More recently, millions of people have found work in the garment sector, which accounts for about three-quarters of exports from Bangladesh.

At the Mustafa Garments Industries factory in the southeastern port city of Chittagong, hundreds of women, most in their 20s and early 30s, were recently bent over sewing machines and cutting tables, making shorts for customers in the United States and Europe.

The factory employs about 500 people — 95 percent of them women — who earn between 4,500 and 5,000 taka a month, according to Kallol Majumder, the general manager. That is about $2 a day — but even that gives them breadwinner status. And it underlines the fact that women in Bangladesh are not simply recipients of Western charity, but active economic agents in their own right.

Bangladesh is undergoing a structural change in the economy, from agricultural to manufacturing,” said Stefan Priesner, the U.N. Development Program country director in Dhaka. “Women have played a huge role in this.”

On the education front, men still outnumber women in universities. But the number of women enrolling has risen steadily. In an attempt to help redress the balance, a women-only university was set up in Chittagong in 2008.

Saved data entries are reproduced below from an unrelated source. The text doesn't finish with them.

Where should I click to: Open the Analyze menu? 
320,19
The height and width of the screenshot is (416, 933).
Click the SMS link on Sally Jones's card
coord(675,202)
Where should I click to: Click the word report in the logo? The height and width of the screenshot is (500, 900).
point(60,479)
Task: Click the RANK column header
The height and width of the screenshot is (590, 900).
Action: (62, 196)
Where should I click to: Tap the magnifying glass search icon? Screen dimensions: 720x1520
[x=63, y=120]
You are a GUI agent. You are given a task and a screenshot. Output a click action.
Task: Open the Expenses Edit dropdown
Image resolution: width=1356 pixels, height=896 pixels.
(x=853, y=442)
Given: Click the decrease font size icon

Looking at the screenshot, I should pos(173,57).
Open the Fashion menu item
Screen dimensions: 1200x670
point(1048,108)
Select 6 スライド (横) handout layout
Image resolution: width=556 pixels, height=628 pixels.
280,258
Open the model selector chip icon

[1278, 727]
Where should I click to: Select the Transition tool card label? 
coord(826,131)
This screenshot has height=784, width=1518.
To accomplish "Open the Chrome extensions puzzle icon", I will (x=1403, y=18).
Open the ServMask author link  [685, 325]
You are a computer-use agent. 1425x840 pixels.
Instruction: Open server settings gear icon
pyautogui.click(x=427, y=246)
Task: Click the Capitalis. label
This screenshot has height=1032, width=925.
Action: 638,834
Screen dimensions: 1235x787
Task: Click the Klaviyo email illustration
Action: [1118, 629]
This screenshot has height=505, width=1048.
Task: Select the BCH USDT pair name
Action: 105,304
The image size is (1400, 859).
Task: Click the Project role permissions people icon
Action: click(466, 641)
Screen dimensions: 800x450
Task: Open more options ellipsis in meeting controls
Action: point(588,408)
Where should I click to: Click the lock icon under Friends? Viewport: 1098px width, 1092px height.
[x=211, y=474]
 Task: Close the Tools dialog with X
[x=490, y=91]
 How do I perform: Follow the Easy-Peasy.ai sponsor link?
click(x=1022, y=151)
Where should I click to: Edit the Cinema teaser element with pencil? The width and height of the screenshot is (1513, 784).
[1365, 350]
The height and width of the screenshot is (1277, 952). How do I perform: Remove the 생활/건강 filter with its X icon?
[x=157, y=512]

Kamal Ahmad, a Bangladeshi who worked for many years in development organizations and as a lawyer in the United States and Britain, spent years raising donations and lobbying the government for land for the university. The goal for the Asian University for Women, he said, is to create women leaders capable of bringing about change across Asia.

The first class is expected to graduate next year, and many of the students already have plans to set up businesses, campaign groups, banks or schools in their 12 respective home countries.

“I have a real responsibility to help social progress,” said Moumita Basak, a bubbly 21-year-old from Chittagong. Her goal: to become a writer, and set up organizations aimed at promoting social causes.